New voting machines flawed, experts claim

7/25/2003
FROM BLADE STAFF AND WIRE REPORTS
An electronic voting system designed by Diebold Elections Systems of North Canton, Ohio, gets a tryout as it arrives at the Lucas County Board of Elections. Besides those delivered last week, 445 more are expected to arrive by the end of the month.
An electronic voting system designed by Diebold Elections Systems of North Canton, Ohio, gets a tryout as it arrives at the Lucas County Board of Elections. Besides those delivered last week, 445 more are expected to arrive by the end of the month.

An electronic voting system that will be used in Lucas County in September is highly vulnerable to fraud, computer security experts warned in a study released yesterday.

The study found “significant security flaws” with the system designed by Diebold Elections Systems of North Canton, Ohio.

The first of hundreds of the voting machines - which let voters use a touch screen or a optical scan tabulating machine - arrived last week at the Lucas County Board of Elections. An additional 445 are expected by the end of the month.

The elections board told its executive director, Joe Kidd, in June to begin negotiating a two-stage deal with Diebold for the machines. The first phase will cover the temporary lease of voting equipment for local elections in September, November, and March. The second deal will involve buying a new generation of machines for permanent use.

The county would pay for the temporary lease. The federal and state governments are expected to pick up the entire tab for the permanent machines, which is projected to approach $4 million.
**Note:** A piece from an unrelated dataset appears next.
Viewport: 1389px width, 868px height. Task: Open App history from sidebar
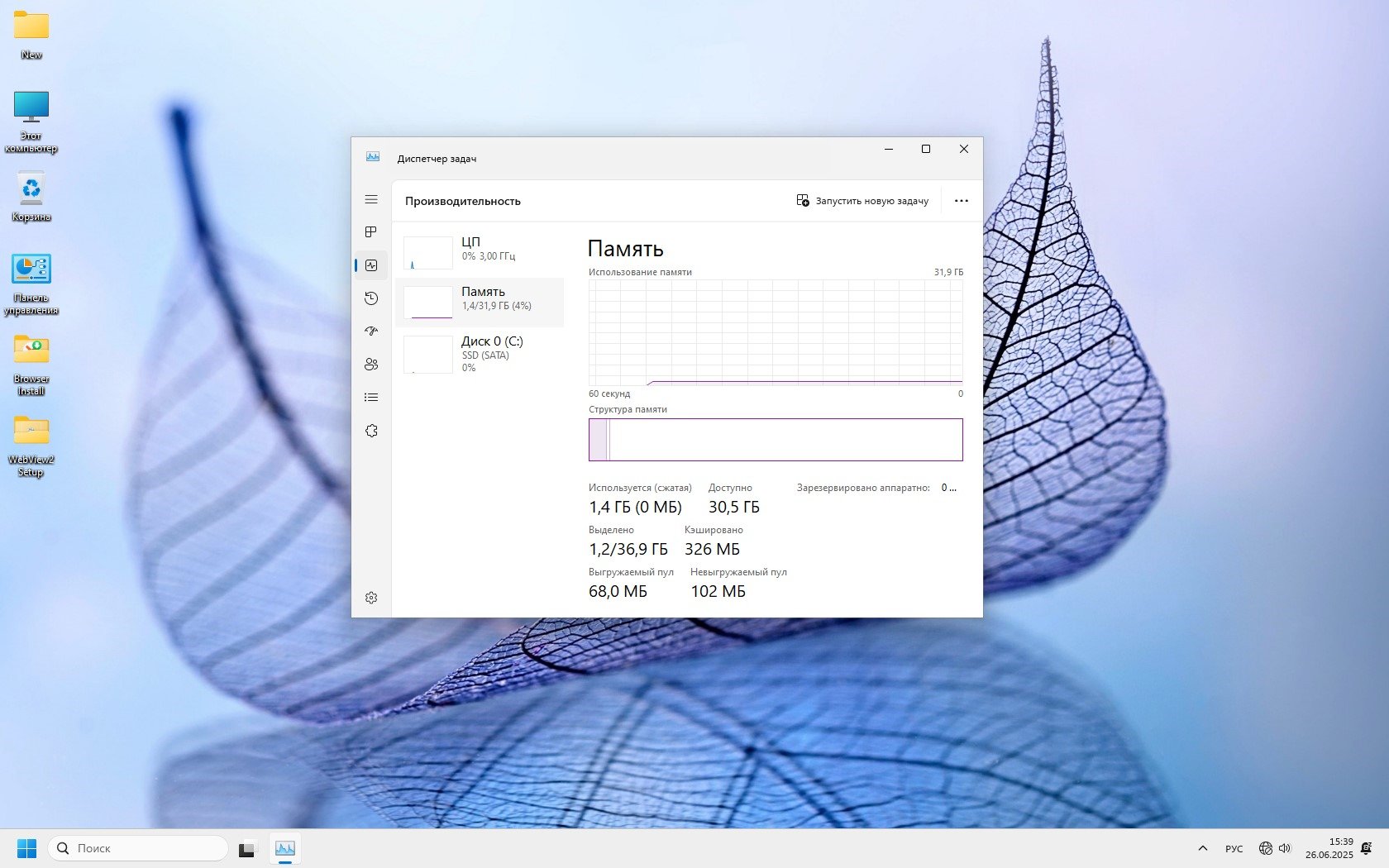point(371,298)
The system is vulnerable to unscrupulous voters as well as “insiders such as poll workers, software developers, and even janitors,” who could cast multiple votes without a trace, the study said. It said the voting system is “far below even the most minimal security standards applicable in other contexts.”
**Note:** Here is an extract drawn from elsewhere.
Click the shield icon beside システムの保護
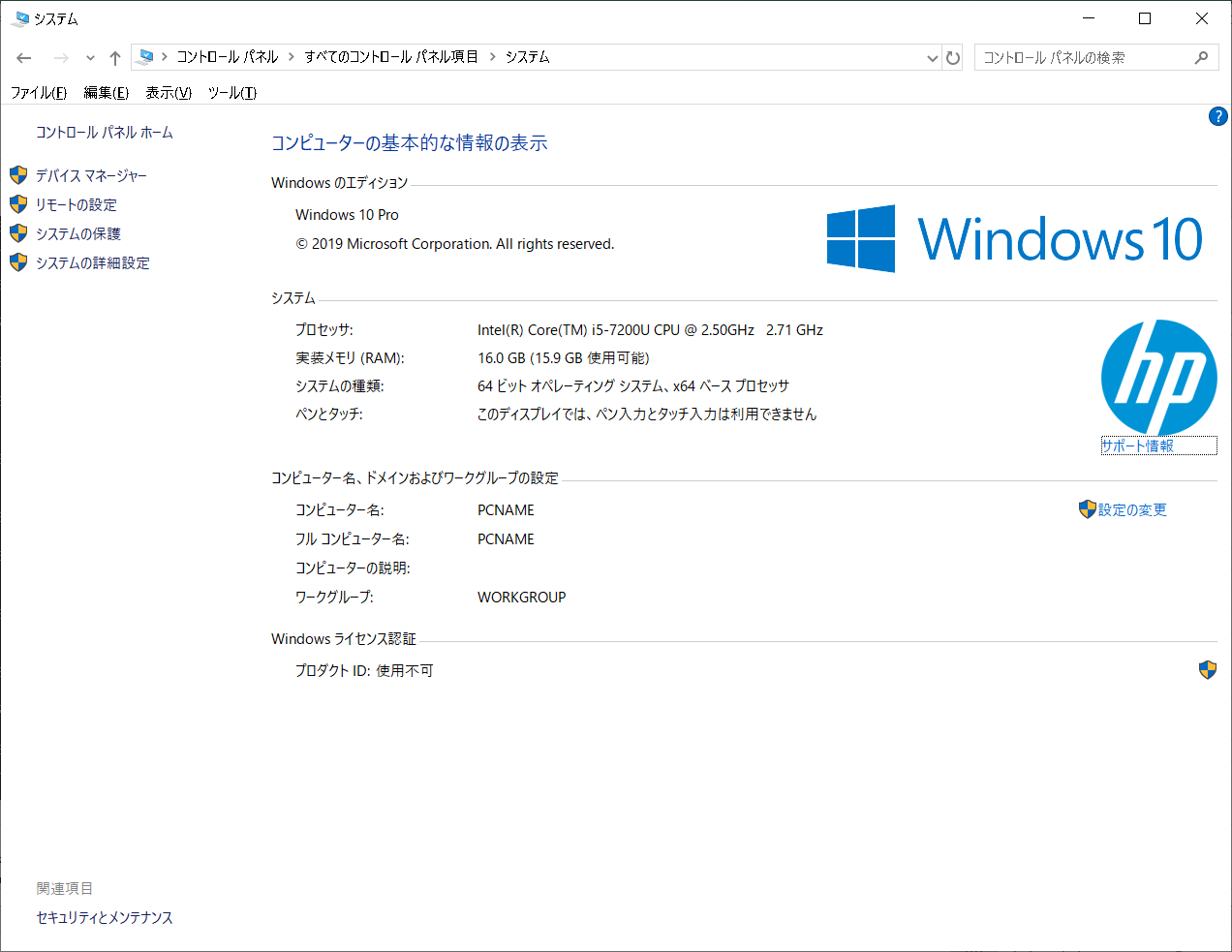The width and height of the screenshot is (1232, 952). 16,233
The study was the first review of the software by independent researchers.

Aviel Rubin of Johns Hopkins University in Baltimore, a lead researcher on the study, said there is no quick fix for the software. “You would have to start over,” he said.
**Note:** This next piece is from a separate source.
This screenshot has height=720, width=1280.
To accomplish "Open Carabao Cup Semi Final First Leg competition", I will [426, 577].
Mr. Kidd was shocked when told by The Blade last night about the study but expressed confidence in Diebold.

“One of the reasons we chose Diebold as our vendor was because of their history and background in security,” he said. “Security in elections is a two-prong process. One is the technology itself, and the other is the election procedure.”

He said it would be “very difficult” for someone to manipulate ballots because voters will still have to sign a registry before using the machine.

“Even if they were able to [alter the number of votes], the chances that it would get by the Board of Elections would be slim to none,” Mr. Kidd said.

Mike Jacobsen, a spokesman for Diebold, declined to comment in detail until company officials had more time to review the study. But he said Diebold's systems “pass rigorous certification tests at the federal and state governmental levels.”

“However, we welcome the opportunity to work with credible organizations, including Johns Hopkins, to continue to improve and strengthen the security of our systems,” he said.

Mr. Jacobsen said the software analyzed in the study was about a year old, and problems with it may have been fixed.

For the study, three researchers from the Johns Hopkins Information Security Institute and a computer scientist at Rice University analyzed tens of thousands of lines of programming code.

Mark Radke, a Diebold official who has been dealing with Lucas County, was unavailable for comment last night.

Rebecca Mercuri, an independent consultant who specializes in studying electronic vote tabulation, said the report raises questions about the security of electronic voting systems. But widespread manipulation of the system described in the study was “highly unlikely,” she said.

“There would have to be a massive violation, systematically, of a huge amount of protocols, for this to take place,” Ms. Mercuri said.

Last year, about 33,000 Diebold voting stations were used in elections in Maryland, Georgia, California, Kansas, and other locations, the company said.

Diebold agreed this month to provide Maryland up to $55.6 million in voting technology, expanding the use of touch screens from four counties to the entire state.

Mr. Rubin said he will urge state officials not to use the system.

The report is also critical of a “smart card” used in the system. An ATM-like card given to each voter is designed to make sure that voter casts a single ballot. But the researchers said a voter could easily bring a programmed counterfeit card to the polls and use it to cast multiple votes.

Any computer enthusiast could create a bogus card, the report said.

Lucas County's 225 voting sites, each of which contains between two and four precincts, will get one touch-screen and one optical-scan tabulating machine apiece, Mr. Kidd said. Voters will be able to vote on either machine.

The study is significant as cities and states consider computer screen voting as an alternative to the antiquated systems that caused problems in the 2000 presidential election.

Elections officials nationwide have been asked to select new electronic voting systems by Sept. 1 to replace punch cards and antiquated lever machines. The measure is an effort to move toward modernization, mandated by a federal election-reform bill President Bush signed into law last year.